## [Testo fornito]
«Non interessiamo a nessuno». E le piscine chiudono per protesta

«Non interessiamo a nessuno». E le piscine chiudono per protesta

Non possono e non vogliono aumentare le tariffe. Ma così non riescono ad andare avanti. Le piscine faticano a smaltire il Covid. La pandemia le ha buttate a terra. Anzi, le tiene in apnea. E siccome non arrivano risposte, ecco la contromossa: una chiusura per protesta. 

Domenica prossima (6 febbraio) anche gli enti gestori delle piscine comunali di Longarone, Pedavena, Pieve di Cadore, Santa Giustina, oltre che quella comprensoriale di Agordo e quella privata di Pelos di Cadore in coordinamento con gli enti locali proprietari e la maggioranza degli impianti della regione del Veneto e nazionali aderiranno alla manifestazione “Domenica 6 febbraio piscina chiusa”, sospendendo le attività.

«L’iniziativa ha lo scopo di alzare un forte grido di allarme a tutte le istituzioni, in particolare  al Governo nazionale e alle Regioni sulla situazione drammatica in cui si trova l’intero comparto. Le risposte concrete presentate sono rimaste inascoltate a livello nazionale e regionale» fanno sapere gli organizzatori della protesta. 

«A livello provinciale le amministrazioni locali proprietarie degli impianti della provincia di Belluno sono intervenute per quanto possibile a sostegno degli enti gestori delle piscine di loro proprietà, dimostrando comprensione del problema, ma i loro aiuti non sono sufficienti per risolvere il problema».

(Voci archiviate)
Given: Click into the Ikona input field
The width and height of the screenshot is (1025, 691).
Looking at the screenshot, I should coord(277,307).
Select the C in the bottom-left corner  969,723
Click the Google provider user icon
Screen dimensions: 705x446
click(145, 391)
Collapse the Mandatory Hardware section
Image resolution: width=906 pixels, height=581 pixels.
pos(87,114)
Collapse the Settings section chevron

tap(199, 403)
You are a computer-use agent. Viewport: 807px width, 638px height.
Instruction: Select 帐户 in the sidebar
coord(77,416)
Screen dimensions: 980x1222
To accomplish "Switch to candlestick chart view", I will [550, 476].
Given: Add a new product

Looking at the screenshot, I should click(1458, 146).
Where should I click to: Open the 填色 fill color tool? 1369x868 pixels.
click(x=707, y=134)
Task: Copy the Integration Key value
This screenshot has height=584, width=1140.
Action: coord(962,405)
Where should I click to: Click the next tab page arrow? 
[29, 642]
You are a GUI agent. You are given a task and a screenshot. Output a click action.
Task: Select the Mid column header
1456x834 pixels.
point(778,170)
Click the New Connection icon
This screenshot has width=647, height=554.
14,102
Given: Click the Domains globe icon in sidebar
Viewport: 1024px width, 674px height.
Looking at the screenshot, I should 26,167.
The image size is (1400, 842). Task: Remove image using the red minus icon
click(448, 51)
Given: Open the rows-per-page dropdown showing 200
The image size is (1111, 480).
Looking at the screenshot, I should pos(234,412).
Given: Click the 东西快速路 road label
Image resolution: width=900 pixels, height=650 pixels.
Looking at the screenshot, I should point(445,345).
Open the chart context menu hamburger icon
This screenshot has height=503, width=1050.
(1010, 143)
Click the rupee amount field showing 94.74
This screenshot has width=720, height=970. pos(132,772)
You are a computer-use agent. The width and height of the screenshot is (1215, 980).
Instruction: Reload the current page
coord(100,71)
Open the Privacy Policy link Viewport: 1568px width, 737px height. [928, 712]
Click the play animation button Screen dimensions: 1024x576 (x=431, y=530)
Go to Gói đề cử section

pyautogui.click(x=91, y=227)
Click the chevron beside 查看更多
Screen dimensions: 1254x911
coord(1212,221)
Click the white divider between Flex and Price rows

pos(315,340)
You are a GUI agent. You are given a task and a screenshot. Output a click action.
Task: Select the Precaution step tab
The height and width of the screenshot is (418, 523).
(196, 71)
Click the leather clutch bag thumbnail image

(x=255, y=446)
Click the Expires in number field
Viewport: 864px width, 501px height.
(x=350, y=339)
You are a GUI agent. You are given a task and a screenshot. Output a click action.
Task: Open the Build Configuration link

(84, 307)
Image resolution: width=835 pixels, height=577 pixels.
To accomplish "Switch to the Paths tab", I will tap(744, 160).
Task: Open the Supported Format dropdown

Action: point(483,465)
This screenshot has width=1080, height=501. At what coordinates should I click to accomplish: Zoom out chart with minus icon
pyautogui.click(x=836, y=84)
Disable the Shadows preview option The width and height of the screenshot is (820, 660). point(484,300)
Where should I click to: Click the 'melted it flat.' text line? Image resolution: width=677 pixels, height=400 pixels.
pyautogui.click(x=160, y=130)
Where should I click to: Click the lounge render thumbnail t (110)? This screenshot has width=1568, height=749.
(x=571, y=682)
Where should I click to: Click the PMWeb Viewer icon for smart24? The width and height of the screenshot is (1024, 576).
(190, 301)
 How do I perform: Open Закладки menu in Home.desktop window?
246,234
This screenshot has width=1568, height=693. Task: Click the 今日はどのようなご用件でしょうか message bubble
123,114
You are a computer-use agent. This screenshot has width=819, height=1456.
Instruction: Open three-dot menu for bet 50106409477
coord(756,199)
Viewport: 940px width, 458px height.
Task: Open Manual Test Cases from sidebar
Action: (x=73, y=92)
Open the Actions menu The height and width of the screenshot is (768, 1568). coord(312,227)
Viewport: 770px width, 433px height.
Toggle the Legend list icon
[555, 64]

## [Compito 1]
Nell'articolo sulla protesta delle piscine, in quale giorno gli impianti sospenderanno le attività?
## [Compito 2]
Trasforma in un elenco puntato il paragrafo dell'articolo sulla protesta delle piscine che inizia con "Domenica prossima (6 febbraio)", mantenendone i fatti principali.
## [Compito 3]
Prosegui l'articolo sulla protesta delle piscine a partire dalla sua ultima frase.

## [Risposta 1]
Domenica 6 febbraio.

## [Risposta 2]
- Data: domenica 6 febbraio.
- Aderiscono gli enti gestori delle piscine comunali di Longarone, Pedavena, Pieve di Cadore e Santa Giustina, la piscina comprensoriale di Agordo e quella privata di Pelos di Cadore, in coordinamento con gli enti locali proprietari.
- Partecipa anche la maggioranza degli impianti del Veneto e di quelli nazionali.
- La manifestazione si chiama "Domenica 6 febbraio piscina chiusa" e prevede la sospensione delle attività.

## [Risposta 3]
I problemi occupano una lista lunga lunga. Intanto, in 23 mesi di pandemia, 10 sono stati di chiusura totale delle piscine, lasciando inalterati i costi enormi. Le piscine sono state le prime (6 agosto 2021) ad aver imposto l’obbligo di ingresso con green pass e, nonostante ciò, lavorano ancora al 40% della capienza in ragione dei limiti Covid. I vari decreti ristori hanno garantito somme che arrivano nemmeno al 5% dei ricavi annuali, quando mediamente si sono registrate riduzioni di fatturato di oltre il 50-60%. Somme che non bastano nemmeno a pagare un mese di utenze di luce, acqua e gas. E adesso, come se non bastasse, è arrivato il cosiddetto “caro bollette” con aumenti superiori al 50%. Solo per fare un esempio: in un impianto di medie dimensioni si registravano circa 20.000 euro al mese di utenze, oggi si arriva ben oltre 30.000 euro, ciò significa 120.000 euro di rincari annui su un singolo impianto.

Da qui la necessità di alzare la voce. La manifestazione di domenica ha lo scopo di sensibilizzare anche l’opinione pubblica sulla criticità della situazione. E di chiedere tre punti. Il primo, ristori: 150 milioni di euro destinati ai gestori e distribuiti con criteri semplici ed equi. Il secondo: l’estesione dell’ecobonus 110% anche agli impianti natatori. E terzo: un sistema per abbassare le bollette.